=== WORK ORDER ===
Please write out the listing again, keeping every character the same.

SUPPLIED ENTRIES section start

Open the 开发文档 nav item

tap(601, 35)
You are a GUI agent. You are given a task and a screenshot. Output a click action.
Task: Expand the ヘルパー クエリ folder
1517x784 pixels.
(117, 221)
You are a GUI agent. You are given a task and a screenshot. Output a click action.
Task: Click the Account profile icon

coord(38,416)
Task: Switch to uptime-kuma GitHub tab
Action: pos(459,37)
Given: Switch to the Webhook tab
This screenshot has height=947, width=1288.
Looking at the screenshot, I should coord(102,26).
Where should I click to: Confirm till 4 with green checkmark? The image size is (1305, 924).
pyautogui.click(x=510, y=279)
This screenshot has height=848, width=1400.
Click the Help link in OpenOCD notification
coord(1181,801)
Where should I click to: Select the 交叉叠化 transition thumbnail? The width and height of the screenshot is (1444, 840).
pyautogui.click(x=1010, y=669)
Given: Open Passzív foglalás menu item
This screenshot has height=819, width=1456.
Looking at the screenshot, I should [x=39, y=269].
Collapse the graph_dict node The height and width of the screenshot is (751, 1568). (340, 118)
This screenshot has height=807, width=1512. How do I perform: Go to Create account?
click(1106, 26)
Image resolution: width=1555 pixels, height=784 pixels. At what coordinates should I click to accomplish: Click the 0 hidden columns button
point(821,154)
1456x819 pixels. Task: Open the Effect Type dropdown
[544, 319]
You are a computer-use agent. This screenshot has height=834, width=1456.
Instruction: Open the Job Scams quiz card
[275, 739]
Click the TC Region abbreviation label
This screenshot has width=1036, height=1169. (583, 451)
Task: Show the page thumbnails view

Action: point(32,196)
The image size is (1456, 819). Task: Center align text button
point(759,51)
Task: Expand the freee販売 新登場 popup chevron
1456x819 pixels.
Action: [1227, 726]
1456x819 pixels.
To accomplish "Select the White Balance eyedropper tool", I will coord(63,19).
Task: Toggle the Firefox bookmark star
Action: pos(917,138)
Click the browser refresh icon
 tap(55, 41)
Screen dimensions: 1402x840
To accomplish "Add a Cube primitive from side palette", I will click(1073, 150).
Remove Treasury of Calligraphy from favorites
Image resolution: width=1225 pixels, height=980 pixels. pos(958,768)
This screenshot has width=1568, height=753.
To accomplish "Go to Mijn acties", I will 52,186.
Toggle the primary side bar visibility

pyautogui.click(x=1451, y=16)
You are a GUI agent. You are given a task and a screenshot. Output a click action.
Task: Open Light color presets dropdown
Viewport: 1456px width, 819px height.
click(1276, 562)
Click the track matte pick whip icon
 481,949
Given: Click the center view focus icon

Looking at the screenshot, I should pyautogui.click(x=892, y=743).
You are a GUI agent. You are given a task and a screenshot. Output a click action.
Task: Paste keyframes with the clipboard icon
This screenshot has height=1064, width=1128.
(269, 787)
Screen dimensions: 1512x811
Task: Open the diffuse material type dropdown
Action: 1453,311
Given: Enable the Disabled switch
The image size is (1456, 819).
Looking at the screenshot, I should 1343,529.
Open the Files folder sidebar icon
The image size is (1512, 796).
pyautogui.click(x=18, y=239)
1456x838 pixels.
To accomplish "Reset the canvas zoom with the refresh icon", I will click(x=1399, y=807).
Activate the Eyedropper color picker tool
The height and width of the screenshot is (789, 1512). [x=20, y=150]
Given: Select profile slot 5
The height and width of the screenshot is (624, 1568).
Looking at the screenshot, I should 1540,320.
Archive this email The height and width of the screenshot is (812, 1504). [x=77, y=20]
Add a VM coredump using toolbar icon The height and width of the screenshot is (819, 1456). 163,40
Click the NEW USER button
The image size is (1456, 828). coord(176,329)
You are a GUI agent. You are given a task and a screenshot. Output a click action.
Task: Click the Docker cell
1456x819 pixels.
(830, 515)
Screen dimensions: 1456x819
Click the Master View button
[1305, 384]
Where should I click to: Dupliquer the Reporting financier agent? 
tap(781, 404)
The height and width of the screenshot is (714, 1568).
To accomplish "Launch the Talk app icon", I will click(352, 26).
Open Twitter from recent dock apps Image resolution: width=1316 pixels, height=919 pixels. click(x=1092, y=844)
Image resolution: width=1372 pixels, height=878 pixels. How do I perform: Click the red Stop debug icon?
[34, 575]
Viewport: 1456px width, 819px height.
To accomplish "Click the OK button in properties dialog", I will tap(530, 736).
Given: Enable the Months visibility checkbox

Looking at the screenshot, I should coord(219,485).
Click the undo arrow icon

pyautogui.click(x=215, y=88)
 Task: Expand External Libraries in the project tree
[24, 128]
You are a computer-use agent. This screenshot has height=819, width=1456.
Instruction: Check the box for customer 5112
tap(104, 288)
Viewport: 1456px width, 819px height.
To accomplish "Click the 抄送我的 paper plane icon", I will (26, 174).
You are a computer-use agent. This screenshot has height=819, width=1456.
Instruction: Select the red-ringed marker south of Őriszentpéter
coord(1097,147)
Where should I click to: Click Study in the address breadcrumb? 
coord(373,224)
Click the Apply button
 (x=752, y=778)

SUPPLIED ENTRIES section end

=== YOUR SOLUTION ===
Open the 开发文档 nav item

tap(601, 35)
You are a GUI agent. You are given a task and a screenshot. Output a click action.
Task: Expand the ヘルパー クエリ folder
1517x784 pixels.
(117, 221)
You are a GUI agent. You are given a task and a screenshot. Output a click action.
Task: Click the Account profile icon

coord(38,416)
Task: Switch to uptime-kuma GitHub tab
Action: pos(459,37)
Given: Switch to the Webhook tab
This screenshot has height=947, width=1288.
Looking at the screenshot, I should coord(102,26).
Where should I click to: Confirm till 4 with green checkmark? The image size is (1305, 924).
pyautogui.click(x=510, y=279)
This screenshot has height=848, width=1400.
Click the Help link in OpenOCD notification
coord(1181,801)
Where should I click to: Select the 交叉叠化 transition thumbnail? The width and height of the screenshot is (1444, 840).
pyautogui.click(x=1010, y=669)
Given: Open Passzív foglalás menu item
This screenshot has height=819, width=1456.
Looking at the screenshot, I should [x=39, y=269].
Collapse the graph_dict node The height and width of the screenshot is (751, 1568). (340, 118)
This screenshot has height=807, width=1512. How do I perform: Go to Create account?
click(1106, 26)
Image resolution: width=1555 pixels, height=784 pixels. At what coordinates should I click to accomplish: Click the 0 hidden columns button
point(821,154)
1456x819 pixels. Task: Open the Effect Type dropdown
[544, 319]
You are a computer-use agent. This screenshot has height=834, width=1456.
Instruction: Open the Job Scams quiz card
[275, 739]
Click the TC Region abbreviation label
This screenshot has width=1036, height=1169. (583, 451)
Task: Show the page thumbnails view

Action: point(32,196)
The image size is (1456, 819). Task: Center align text button
point(759,51)
Task: Expand the freee販売 新登場 popup chevron
1456x819 pixels.
Action: [1227, 726]
1456x819 pixels.
To accomplish "Select the White Balance eyedropper tool", I will coord(63,19).
Task: Toggle the Firefox bookmark star
Action: pos(917,138)
Click the browser refresh icon
 tap(55, 41)
Screen dimensions: 1402x840
To accomplish "Add a Cube primitive from side palette", I will click(1073, 150).
Remove Treasury of Calligraphy from favorites
Image resolution: width=1225 pixels, height=980 pixels. pos(958,768)
This screenshot has width=1568, height=753.
To accomplish "Go to Mijn acties", I will 52,186.
Toggle the primary side bar visibility

pyautogui.click(x=1451, y=16)
You are a GUI agent. You are given a task and a screenshot. Output a click action.
Task: Open Light color presets dropdown
Viewport: 1456px width, 819px height.
click(1276, 562)
Click the track matte pick whip icon
 481,949
Given: Click the center view focus icon

Looking at the screenshot, I should pyautogui.click(x=892, y=743).
You are a GUI agent. You are given a task and a screenshot. Output a click action.
Task: Paste keyframes with the clipboard icon
This screenshot has height=1064, width=1128.
(269, 787)
Screen dimensions: 1512x811
Task: Open the diffuse material type dropdown
Action: 1453,311
Given: Enable the Disabled switch
The image size is (1456, 819).
Looking at the screenshot, I should 1343,529.
Open the Files folder sidebar icon
The image size is (1512, 796).
pyautogui.click(x=18, y=239)
1456x838 pixels.
To accomplish "Reset the canvas zoom with the refresh icon", I will click(x=1399, y=807).
Activate the Eyedropper color picker tool
The height and width of the screenshot is (789, 1512). [x=20, y=150]
Given: Select profile slot 5
The height and width of the screenshot is (624, 1568).
Looking at the screenshot, I should 1540,320.
Archive this email The height and width of the screenshot is (812, 1504). [x=77, y=20]
Add a VM coredump using toolbar icon The height and width of the screenshot is (819, 1456). 163,40
Click the NEW USER button
The image size is (1456, 828). coord(176,329)
You are a GUI agent. You are given a task and a screenshot. Output a click action.
Task: Click the Docker cell
1456x819 pixels.
(830, 515)
Screen dimensions: 1456x819
Click the Master View button
[1305, 384]
Where should I click to: Dupliquer the Reporting financier agent? 
tap(781, 404)
The height and width of the screenshot is (714, 1568).
To accomplish "Launch the Talk app icon", I will click(352, 26).
Open Twitter from recent dock apps Image resolution: width=1316 pixels, height=919 pixels. click(x=1092, y=844)
Image resolution: width=1372 pixels, height=878 pixels. How do I perform: Click the red Stop debug icon?
[34, 575]
Viewport: 1456px width, 819px height.
To accomplish "Click the OK button in properties dialog", I will tap(530, 736).
Given: Enable the Months visibility checkbox

Looking at the screenshot, I should coord(219,485).
Click the undo arrow icon

pyautogui.click(x=215, y=88)
 Task: Expand External Libraries in the project tree
[24, 128]
You are a computer-use agent. This screenshot has height=819, width=1456.
Instruction: Check the box for customer 5112
tap(104, 288)
Viewport: 1456px width, 819px height.
To accomplish "Click the 抄送我的 paper plane icon", I will (26, 174).
You are a computer-use agent. This screenshot has height=819, width=1456.
Instruction: Select the red-ringed marker south of Őriszentpéter
coord(1097,147)
Where should I click to: Click Study in the address breadcrumb? 
coord(373,224)
Click the Apply button
 (x=752, y=778)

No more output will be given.